■ Task instructions ■
Please switch every "icon" in the records below to "button" and repeat the records with nothing else changed.
--------------------
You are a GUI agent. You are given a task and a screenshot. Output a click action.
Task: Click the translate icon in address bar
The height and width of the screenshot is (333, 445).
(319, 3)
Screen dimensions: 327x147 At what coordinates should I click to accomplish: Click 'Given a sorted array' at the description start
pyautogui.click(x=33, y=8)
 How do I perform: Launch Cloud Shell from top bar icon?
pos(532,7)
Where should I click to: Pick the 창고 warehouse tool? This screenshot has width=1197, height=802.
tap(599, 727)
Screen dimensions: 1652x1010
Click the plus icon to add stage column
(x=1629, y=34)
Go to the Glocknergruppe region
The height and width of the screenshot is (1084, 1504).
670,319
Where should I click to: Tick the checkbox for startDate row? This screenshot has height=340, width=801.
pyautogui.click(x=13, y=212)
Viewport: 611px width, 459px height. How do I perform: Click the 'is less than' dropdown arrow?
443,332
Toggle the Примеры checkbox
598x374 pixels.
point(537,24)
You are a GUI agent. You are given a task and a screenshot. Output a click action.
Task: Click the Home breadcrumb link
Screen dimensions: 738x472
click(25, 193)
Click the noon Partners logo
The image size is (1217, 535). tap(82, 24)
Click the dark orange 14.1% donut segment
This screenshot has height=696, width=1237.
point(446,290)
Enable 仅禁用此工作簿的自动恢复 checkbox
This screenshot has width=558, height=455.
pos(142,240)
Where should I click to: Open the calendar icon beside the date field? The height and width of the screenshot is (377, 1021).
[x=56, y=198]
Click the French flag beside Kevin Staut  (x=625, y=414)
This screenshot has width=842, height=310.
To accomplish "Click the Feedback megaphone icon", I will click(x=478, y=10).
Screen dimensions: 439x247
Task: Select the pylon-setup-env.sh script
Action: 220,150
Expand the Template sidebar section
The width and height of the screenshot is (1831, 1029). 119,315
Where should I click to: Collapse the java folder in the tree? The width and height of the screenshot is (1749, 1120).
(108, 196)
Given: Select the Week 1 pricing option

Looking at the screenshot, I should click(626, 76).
--------------------
■ Solution to this problem ■
You are a GUI agent. You are given a task and a screenshot. Output a click action.
Task: Click the translate button in address bar
The height and width of the screenshot is (333, 445).
(319, 3)
Screen dimensions: 327x147 At what coordinates should I click to accomplish: Click 'Given a sorted array' at the description start
pyautogui.click(x=33, y=8)
 How do I perform: Launch Cloud Shell from top bar button?
pos(532,7)
Where should I click to: Pick the 창고 warehouse tool? This screenshot has width=1197, height=802.
tap(599, 727)
Screen dimensions: 1652x1010
Click the plus button to add stage column
(x=1629, y=34)
Go to the Glocknergruppe region
The height and width of the screenshot is (1084, 1504).
670,319
Where should I click to: Tick the checkbox for startDate row? This screenshot has height=340, width=801.
pyautogui.click(x=13, y=212)
Viewport: 611px width, 459px height. How do I perform: Click the 'is less than' dropdown arrow?
443,332
Toggle the Примеры checkbox
598x374 pixels.
point(537,24)
You are a GUI agent. You are given a task and a screenshot. Output a click action.
Task: Click the Home breadcrumb link
Screen dimensions: 738x472
click(25, 193)
Click the noon Partners logo
The image size is (1217, 535). tap(82, 24)
Click the dark orange 14.1% donut segment
This screenshot has height=696, width=1237.
point(446,290)
Enable 仅禁用此工作簿的自动恢复 checkbox
This screenshot has width=558, height=455.
pos(142,240)
Where should I click to: Open the calendar button beside the date field? The height and width of the screenshot is (377, 1021).
[x=56, y=198]
Click the French flag beside Kevin Staut  (x=625, y=414)
This screenshot has width=842, height=310.
To accomplish "Click the Feedback megaphone button", I will click(x=478, y=10).
Screen dimensions: 439x247
Task: Select the pylon-setup-env.sh script
Action: 220,150
Expand the Template sidebar section
The width and height of the screenshot is (1831, 1029). 119,315
Where should I click to: Collapse the java folder in the tree? The width and height of the screenshot is (1749, 1120).
(108, 196)
Given: Select the Week 1 pricing option

Looking at the screenshot, I should click(626, 76).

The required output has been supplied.